The Irish market closed fractionally lower in thin trading - with the low level trading being partly attributed to the inconclusive outcome to the American presidential election. Technology stocks were worst hit by the political uncertainty and this left most Irish techs sharply lower on the day.
On the home market, the biggest trading was once again in Bank of Ireland where 4.7 million shares traded between Dublin and London as the share dealt up five cents to €9.22. AIB was six cents higher in thinner volumes while Irish Life dropped five cents to €12.25 as it confirmed its bid for TSB Bank. The bid is thought to be €300E330 million.
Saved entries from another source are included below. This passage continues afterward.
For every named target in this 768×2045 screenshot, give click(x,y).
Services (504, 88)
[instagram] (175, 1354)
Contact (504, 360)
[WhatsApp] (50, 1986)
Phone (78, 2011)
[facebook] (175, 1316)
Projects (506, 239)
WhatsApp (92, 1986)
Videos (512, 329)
Industrials were generally lower with CRH down 27 cents on €18.05 while Smurfit drifted two cents lower to €2.10. Small-scale profit-taking dragged Ryanair off its high and the share lost 10 cents to €9.90 and was almost $1 lower on $43 1/4 on Nasdaq where almost a quarter million ADSs - equivalent to one million ordinary shares - had traded by midday.
Eircom was three cents firmer on €3.23 but the latest speculation on a possible counter-bid for the fixed line business from Tony O'Reilly failed to reach the market to have any impact. If a counter-bid to the Denis O'Brien consortium does materialise then the main winners will be Eircom shareholders.
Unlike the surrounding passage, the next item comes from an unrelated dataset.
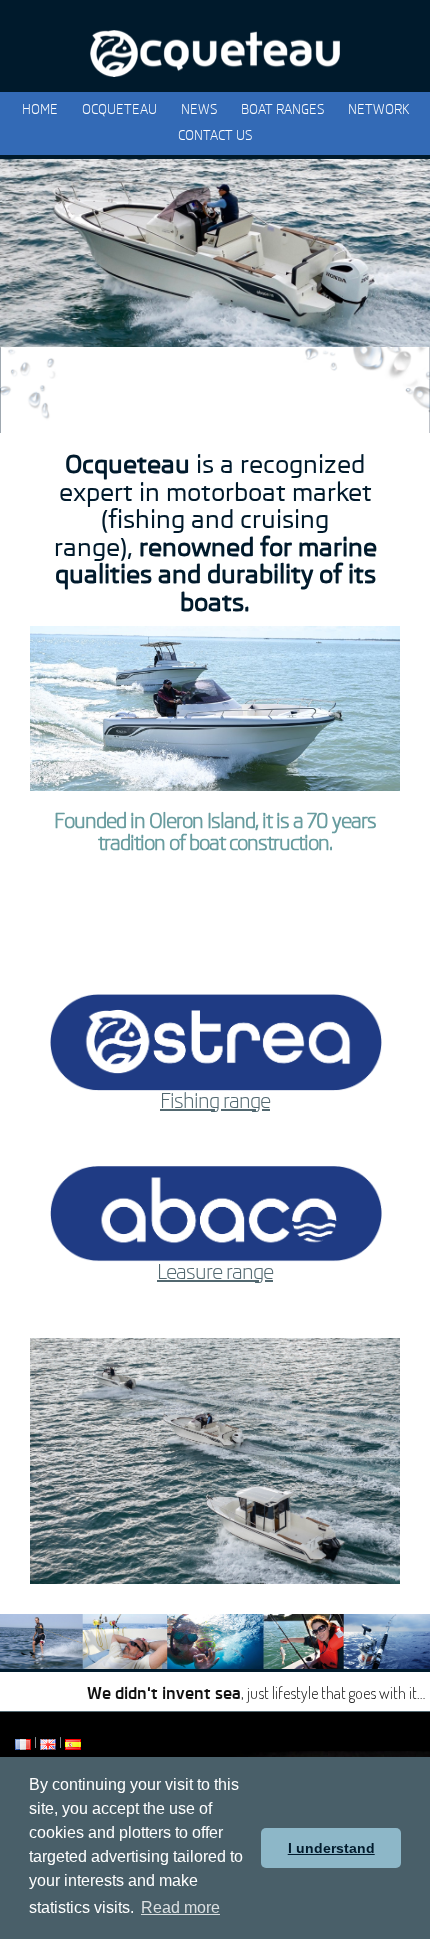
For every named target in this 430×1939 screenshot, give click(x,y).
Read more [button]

After pricing its follow-on share offering at 210p sterling, Parthus fell 9 1/2p to 216p sterling in London and was $2 lower on Nasdaq at $30 in midday trading. Other technology stocks to fall against the background of a weak Nasdaq included Iona and SmartForce. Baltimore, boosted by good third quarter results was 8 1/2p higher on 523 1/2p sterling while Conduit - ahead of interim results today - was 10 cents higher on €17.50 on the Neuer Markt.